I'm a bit confused, to be honest. Last year, The Reader got flak for being sympathetic to a Nazi character and trying to understand her reason for her crimes, and now Inglourious Basterds is getting flak for its presentation of Nazis receiving what, for many of them, they fully deserve. Is there some way of dealing with this time period that's supposed to be more correct than all others? I'm not suggesting in any way, shape, or form that the events that took place in Europe in the 1930's and 1940's are anything less than a terrifying indictment of what is possible when the worst aspects of men's and women's souls are allowed to guide their actions. What I am suggesting is that, as viable material for a narrative, there are a variety of ways to deal with it.

As I sat there in the movie theater as the film neared the end, I had a thought that I might just know where it was going to end, and this thought ticked me off a little bit. "Oh, come on," I thought, "if he does THAT, then this movie has officially lost it, jumped the shark, committed hara-kiri, etc. That's just too much." Then, you want to guess what happened? It ended exactly that way, but something strange happened. It didn't really bother me that much. What's more, as I thought about it later, I realized something. While it's certainly not the way that any story that really took place would have ended, for this wild ride, it worked, and, in its own way, is kind of brilliant.

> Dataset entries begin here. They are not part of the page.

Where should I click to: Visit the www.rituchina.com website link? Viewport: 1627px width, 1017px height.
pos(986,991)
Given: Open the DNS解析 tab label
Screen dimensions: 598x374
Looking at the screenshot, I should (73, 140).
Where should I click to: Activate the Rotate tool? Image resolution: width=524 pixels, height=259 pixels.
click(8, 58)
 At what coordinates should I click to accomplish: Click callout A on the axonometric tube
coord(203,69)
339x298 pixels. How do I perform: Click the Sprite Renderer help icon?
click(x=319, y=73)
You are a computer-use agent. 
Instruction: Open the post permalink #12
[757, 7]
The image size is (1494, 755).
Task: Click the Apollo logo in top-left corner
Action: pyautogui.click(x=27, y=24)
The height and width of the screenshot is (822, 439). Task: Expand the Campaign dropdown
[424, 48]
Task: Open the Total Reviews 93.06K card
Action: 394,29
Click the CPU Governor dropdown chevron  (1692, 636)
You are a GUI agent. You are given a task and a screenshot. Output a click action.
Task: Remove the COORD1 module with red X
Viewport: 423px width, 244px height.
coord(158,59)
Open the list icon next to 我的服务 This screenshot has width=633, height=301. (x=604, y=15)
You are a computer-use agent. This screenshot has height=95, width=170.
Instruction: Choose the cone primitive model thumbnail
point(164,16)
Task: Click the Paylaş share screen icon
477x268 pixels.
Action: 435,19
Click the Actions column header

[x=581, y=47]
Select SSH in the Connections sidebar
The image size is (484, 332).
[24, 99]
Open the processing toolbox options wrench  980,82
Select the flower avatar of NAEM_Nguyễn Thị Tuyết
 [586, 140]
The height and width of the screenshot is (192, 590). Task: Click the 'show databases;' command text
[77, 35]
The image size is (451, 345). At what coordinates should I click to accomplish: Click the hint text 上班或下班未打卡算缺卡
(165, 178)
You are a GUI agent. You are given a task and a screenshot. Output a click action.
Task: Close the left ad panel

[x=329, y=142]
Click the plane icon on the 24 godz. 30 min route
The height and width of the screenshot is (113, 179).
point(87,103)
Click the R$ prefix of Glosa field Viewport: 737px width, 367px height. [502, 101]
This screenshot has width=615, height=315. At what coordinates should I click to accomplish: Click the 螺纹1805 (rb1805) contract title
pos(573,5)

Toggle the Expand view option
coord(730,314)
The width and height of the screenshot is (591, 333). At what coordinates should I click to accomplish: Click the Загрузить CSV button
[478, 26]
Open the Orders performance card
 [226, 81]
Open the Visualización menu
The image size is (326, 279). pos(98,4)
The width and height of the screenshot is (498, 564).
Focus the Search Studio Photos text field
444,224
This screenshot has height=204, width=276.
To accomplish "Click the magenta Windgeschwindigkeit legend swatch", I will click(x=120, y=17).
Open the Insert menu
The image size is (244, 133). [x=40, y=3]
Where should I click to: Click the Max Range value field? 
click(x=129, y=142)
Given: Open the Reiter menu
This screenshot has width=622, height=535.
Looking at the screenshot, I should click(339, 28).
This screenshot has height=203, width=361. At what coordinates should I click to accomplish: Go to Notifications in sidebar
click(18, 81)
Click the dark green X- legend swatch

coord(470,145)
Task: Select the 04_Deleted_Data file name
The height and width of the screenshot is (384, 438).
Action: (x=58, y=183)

Just like the film itself.


Anonymous said...

On my top 10 of this year I have to see. Although, I admit I'm looking forward to QT's Western just a bit more.

Anonymous said...

I'm going to try not to repeat myself on your fb page in just a minute....

I agree with you that it is slow at times compared to his earlier works but the good far outweighs the bad. I also liked Pitt's role as a comedic lead in this film far more than Burn After Reading for some reason, especially the scene where he tries on his horrible accent.

As for why everyone is so upset in regards to how the Nazi's are portrayed, I guess because that is literally the closest time in world history where one nation has attempted to control the planet and every conflict since has been sleight in comparison. So its hard for people today to imagine such pure evil existing, even the real despots of the world today pale in comparison.

Although, personally unless they lived through that era or grew up in it then they really have no right to complain.